Wednesday, August 28, 2013

Thyroid

I don't know about you, but I research everything pertaining to my health concerns. I am kind of a control freak like that! I feel knowledge is power and if I obtain the knowledge I have some power over my health. I don't blindly listen to my doctors. This kind of craziness has proven effective in my own treatment.

My first GP told me he doesn't treat thyroid disease until the TSH is above 10. I ran not walked to a doctor that believed under 2 is best for TTC and pregnancy. I explained that I was TTC and I thought under 2 was best. He said no that I would most likely be hyper then. What? I found GP's are not a good source of knowledge when it comes to thyroid disease. When I asked about thyroid antibody tests, he looked at me as if I said it in Swahili.

I was talking to a woman the other day. I could not help but notice her neck. I could clearly see the outline of her thyroid. I debated on telling her that I believed that she had a thyroid disorder. But would she look at me like, butt out of my health? I didn't have to! She proceeded to tell me she was in the process of getting a diagnosis of Hashimoto but said she feels fine except for a little tired. I said I would get on medication now before the symptoms really start. It is a disease that slowly progresses. She said her doctor told her that as well. I am going to need the name and number of this GP. She appeared to to still be in the denial stage right now. I hope she gets the treatment she needs.




Monday, August 26, 2013

Being released from RE

So nervous. I was released from RE on Friday at 8w2d due to my insurance and things are so far doing well. The ultrasound showed it measuring on time with a heart beat of 179 bpm. So now I am scheduled with an Ob. I wish I could have stayed a little longer to be sure. My endocrinologist checked my thyroid and A1C. The thyroid is doing well with a TSH 1.01 and the Free T's are above normal. Which she said that is what she wants. My A1C is not terrible but not stellar at 5.8. Under 6 is what they want for pregnancy but definitely have to watch it especially since I am already on Metformin 2000mg. I sure as hell don't want to be on insulin! Damn you PCOS! As always being a little bitch.

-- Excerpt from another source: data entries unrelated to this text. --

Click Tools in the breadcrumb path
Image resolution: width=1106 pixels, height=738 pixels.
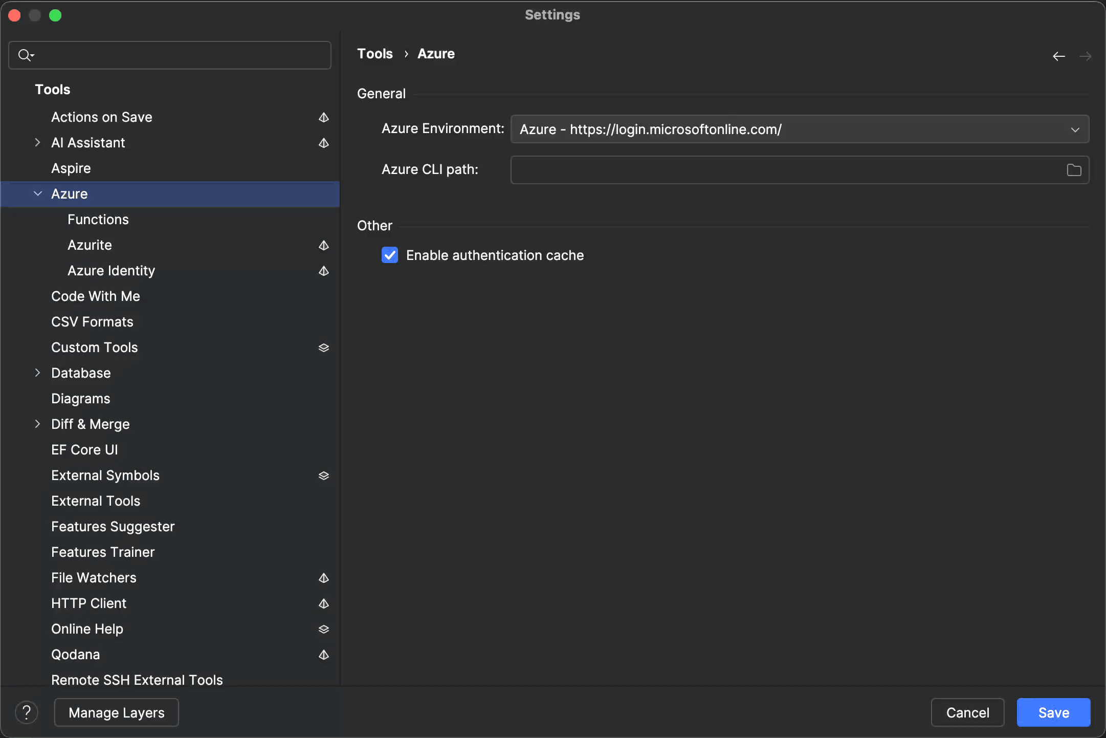point(374,53)
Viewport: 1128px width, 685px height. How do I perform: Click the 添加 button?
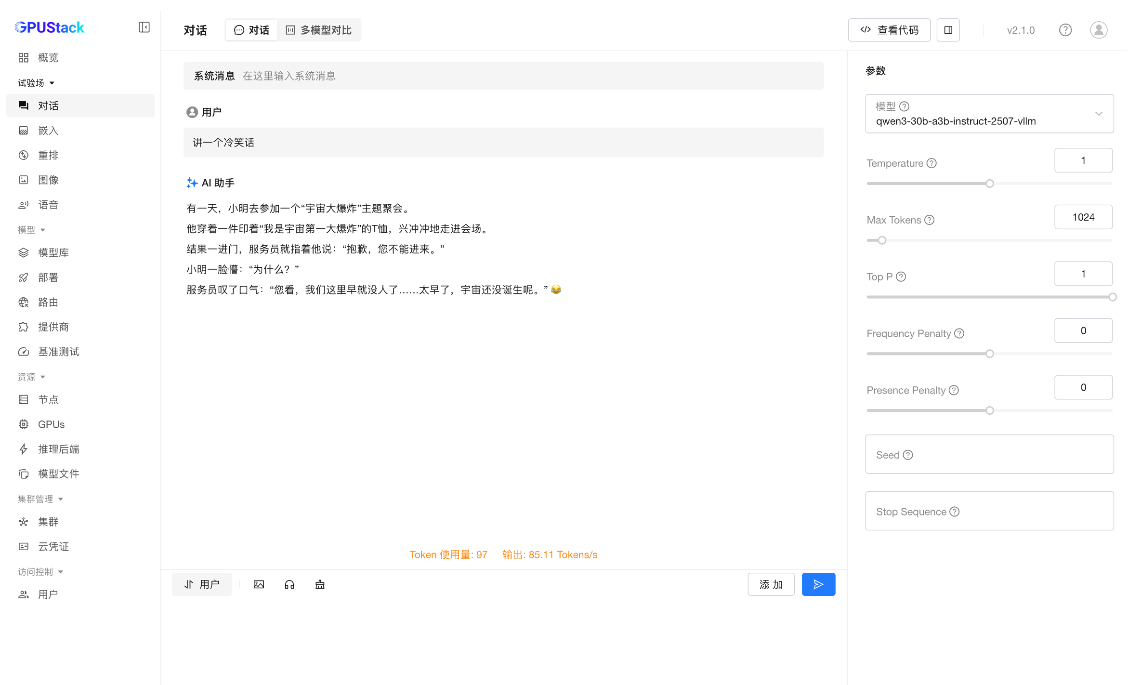pos(771,584)
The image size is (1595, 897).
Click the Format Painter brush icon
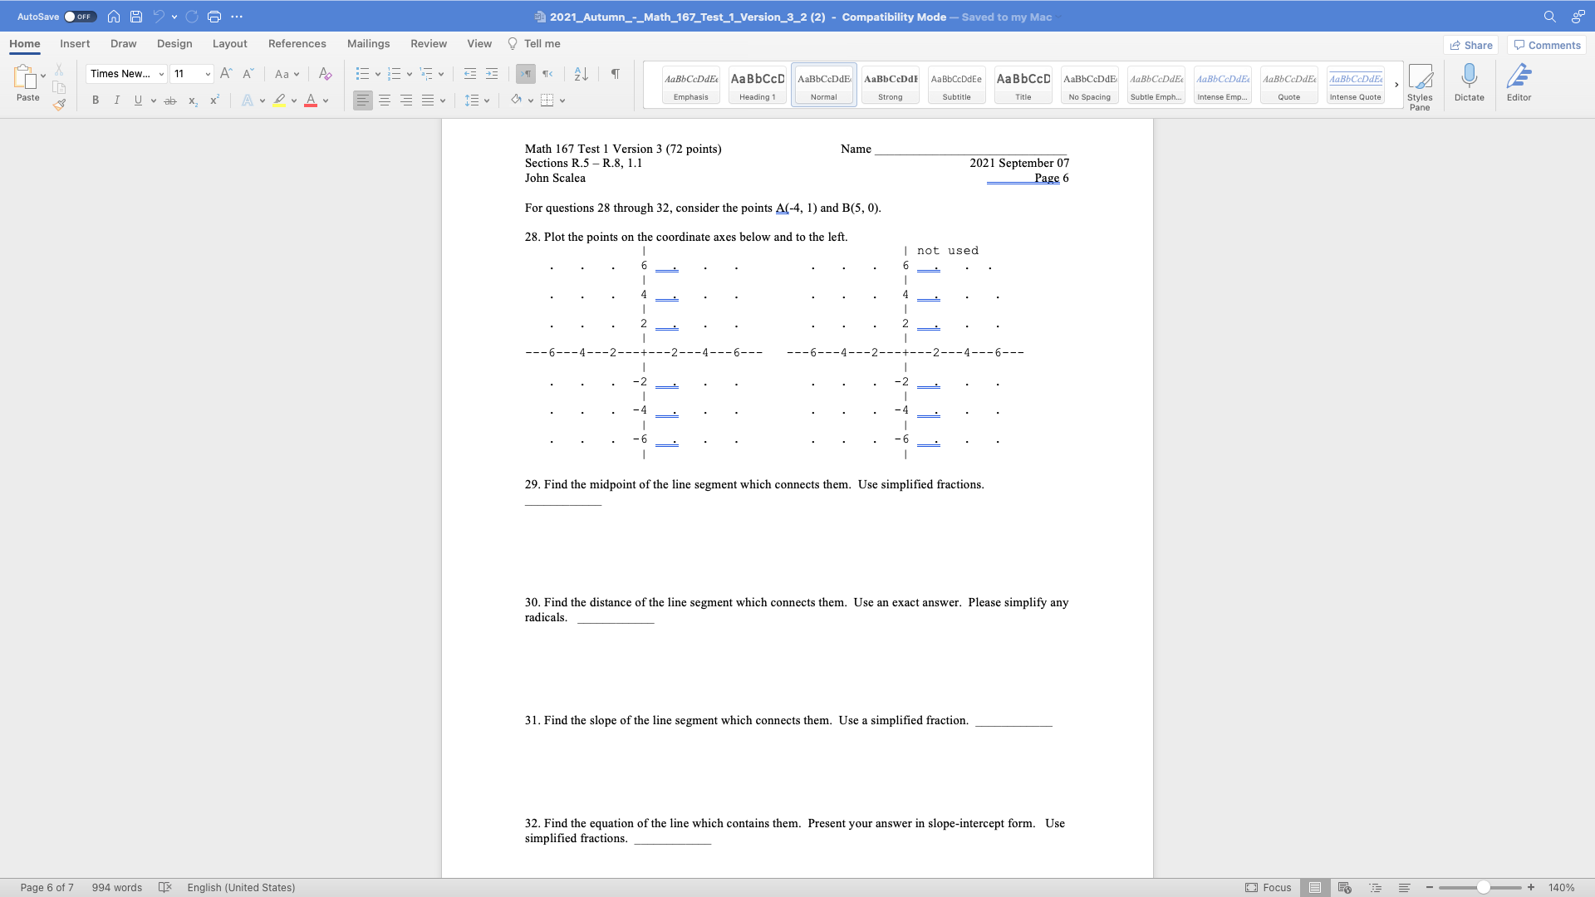[x=59, y=105]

We told our parents this weekend with a couple ultrasound pictures in a card. I feel like maybe we should have waited a couple more weeks. Just in case. 

Wednesday, August 14, 2013

So far so good!

I apologize for not posting. I was afraid I'd lose my readers post BFP. Things have been going ok so far since the BFP. My betas doubled normally. It was really stressful going every other day for a week and a half. When the nurse would call, I would hold my breath! After years of trying and a miscarriage in between, I was on edge! So far things are progressing normally. My 6 week ultrasound showed a baby with a heartbeat of 121. I couldn't see anything but I will take the docs word on it. I did however hear it.

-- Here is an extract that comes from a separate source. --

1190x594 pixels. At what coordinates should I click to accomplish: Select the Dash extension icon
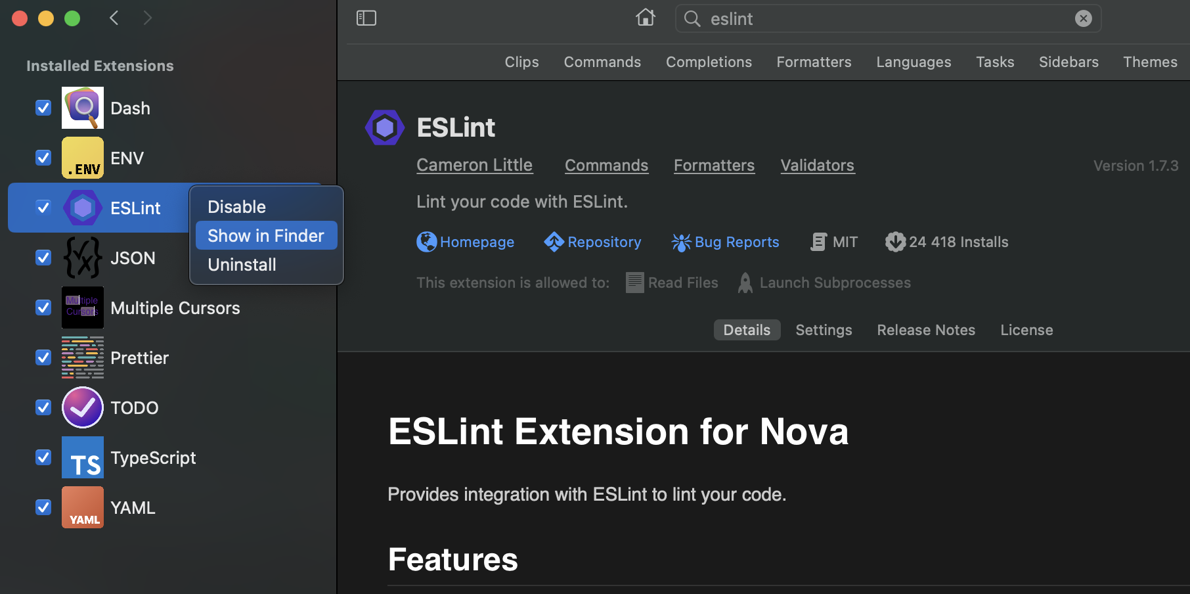pyautogui.click(x=82, y=108)
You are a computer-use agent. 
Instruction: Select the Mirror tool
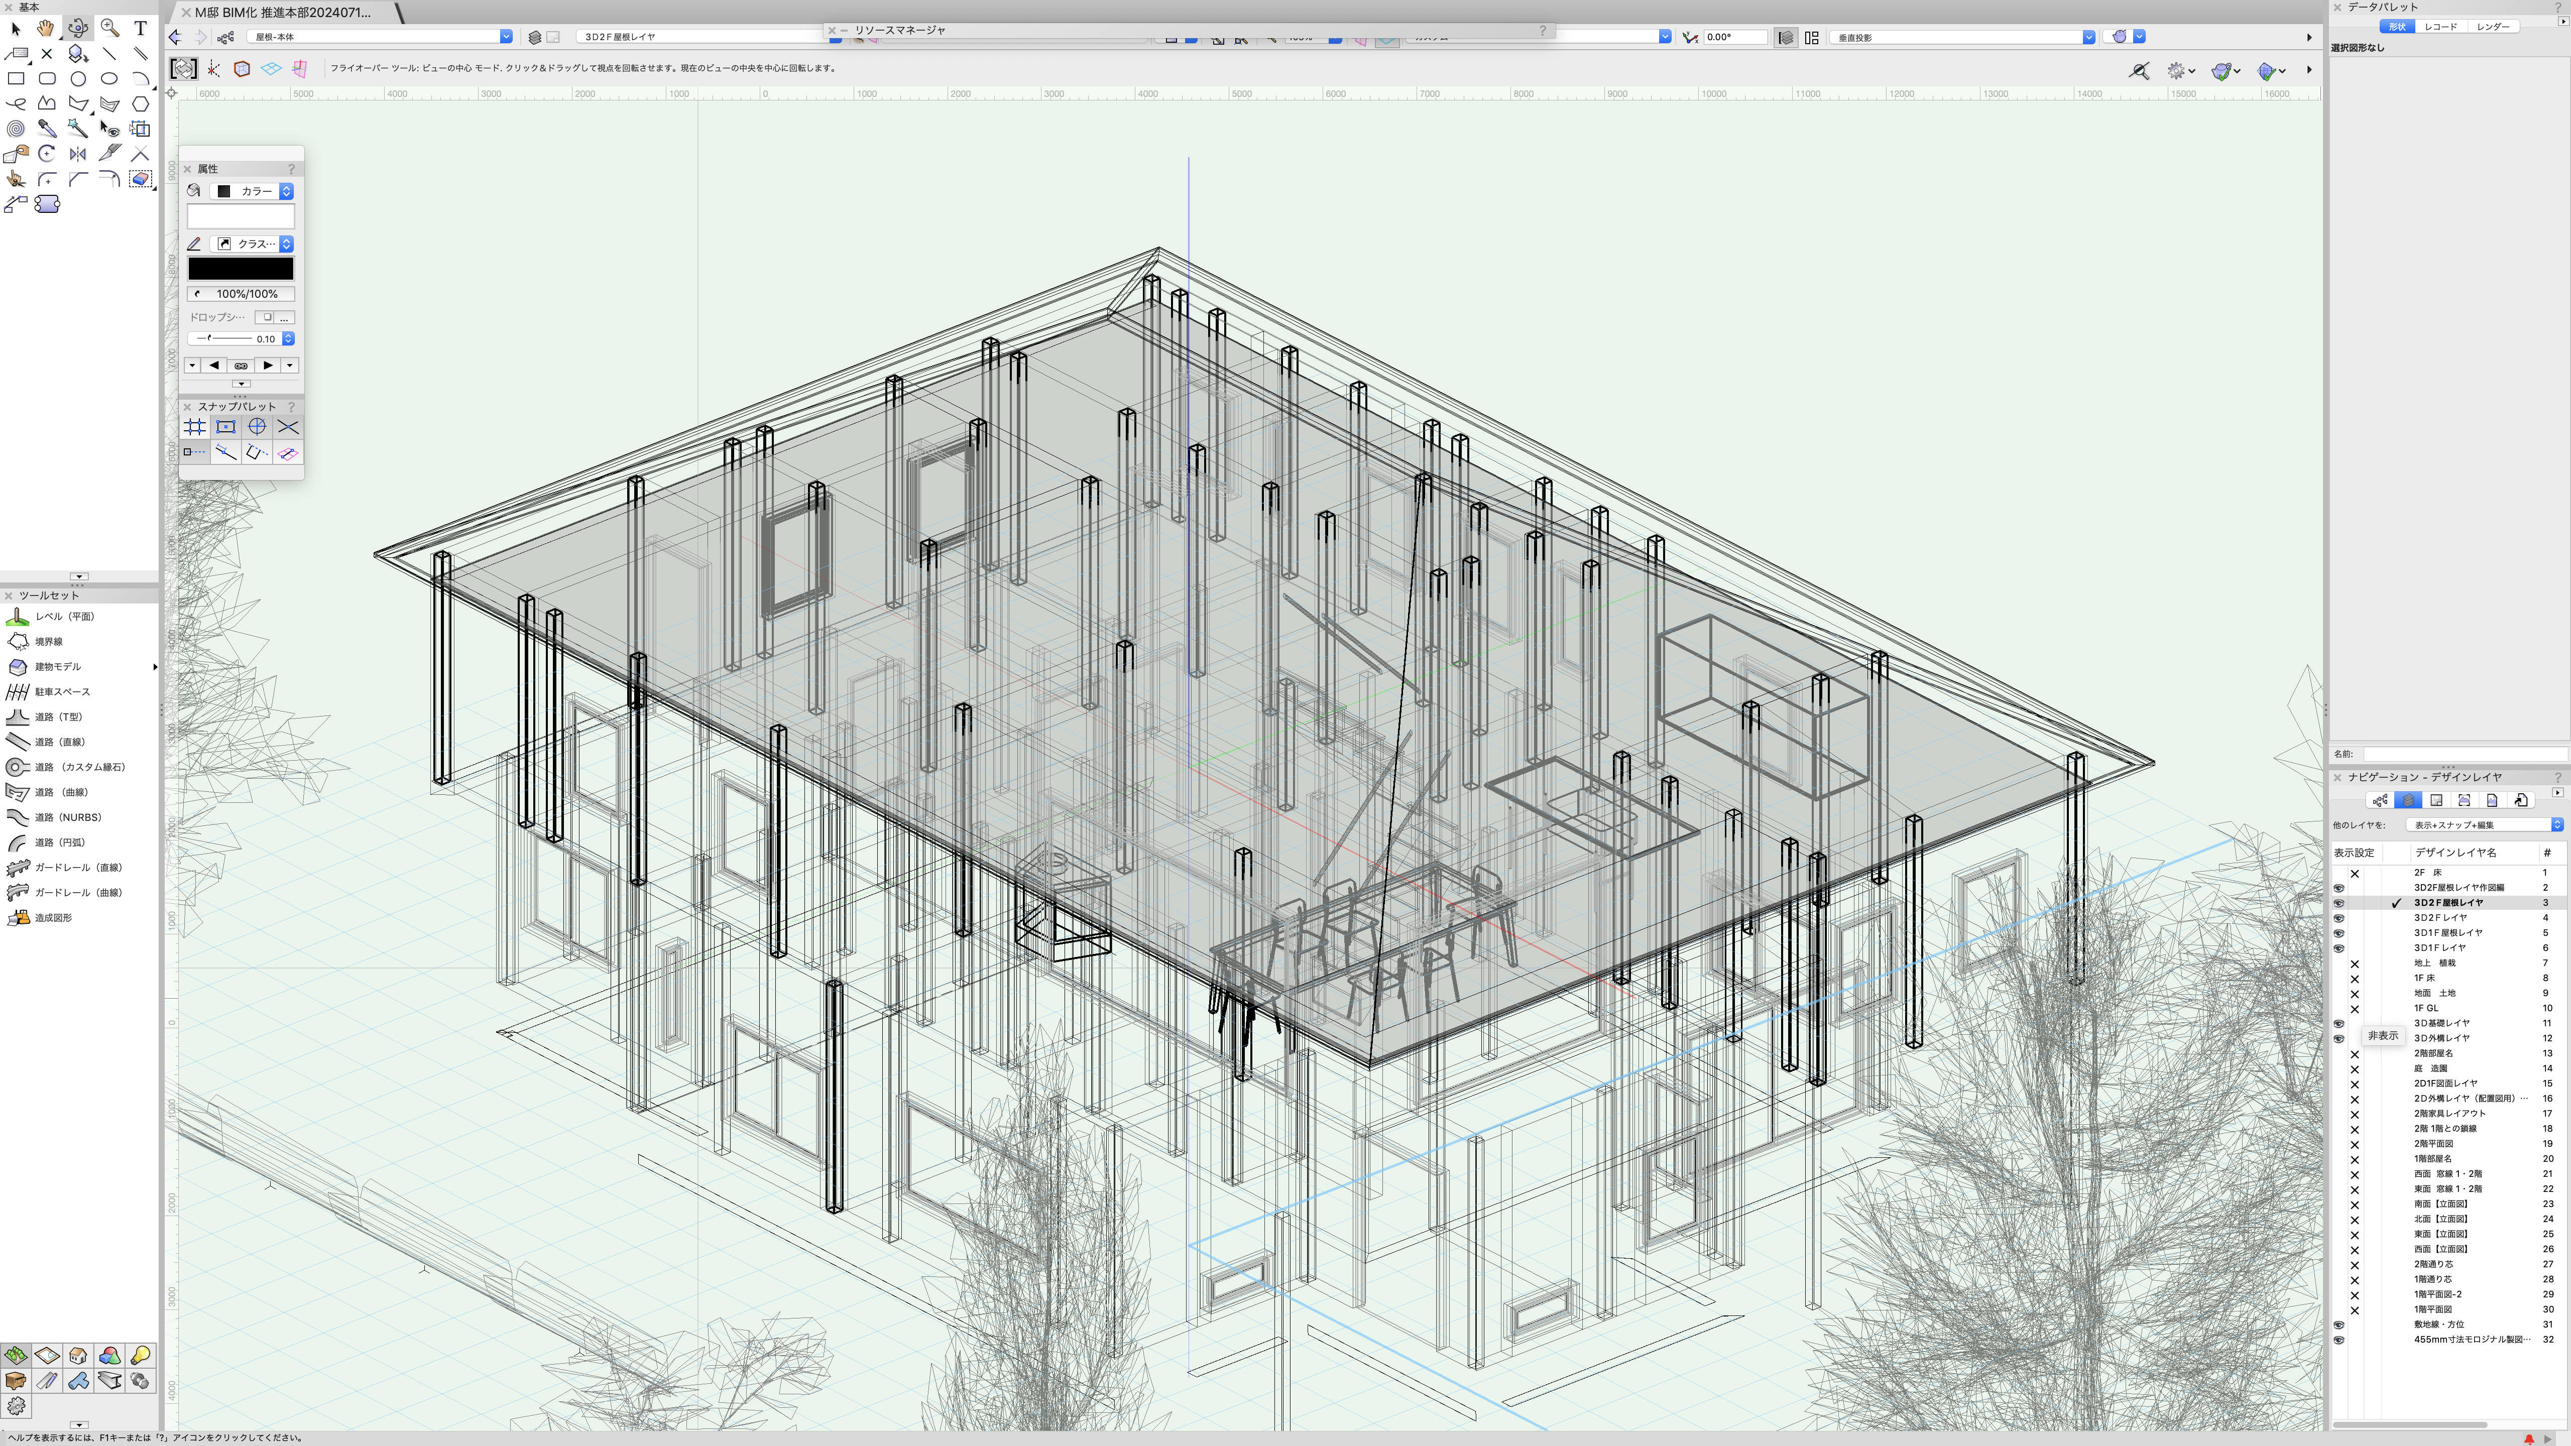(78, 154)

I am cautiously optimistic! My TSH was 1.01 today and my free T4 and T3 was high. According to my endocrinologist, that is normal and perfect for pregnancy. Since I have PCOS with insulin resistance, my endocrinologist wants me to take this 4 hour diabetes class. As preventative measures! That would be great but my insurance doesn't cover preventative anything. It doesn't matter if I am at a greater risk for gestational diabetes. They will pay when some diseases arise but prevention? Which to me, would it not be cost effective to stop a disease before it starts? But that is not what the US gov./ money making insurance companies believes in. You know to stop something before it is a clutter fuck! But this blog is not about politics. My husband just told me to find out the cost before going and we will go from there. I just hope it is not $100/ hour. Yikes! I am sure my RE bill will be in the thousands. I am not looking forward to that one! I am sure the day I am released, I will I get the bill.

Over the past couple months I have had so many blood draws, I am worried people might think I am a heroin addict. Not complaining! You won't hear one complaint out of me. As long as everything goes good, I don't care. 

This pregnancy feels different! I have more symptoms and the only cramping I have is on the left side where the corpus luteum cyst is. I was instructed to take it easy based on the cramping but was reassured that they are common and resolve on their own after the first trimester when the placenta takes over. I sadly still hide news feeds on Facebook regarding pregnancy and new born babies. Just in case you know! But as of right now, so far so good. I go for my next ultrasound 8/23. Fingers and toes crossed for something good. And thank you for still reading!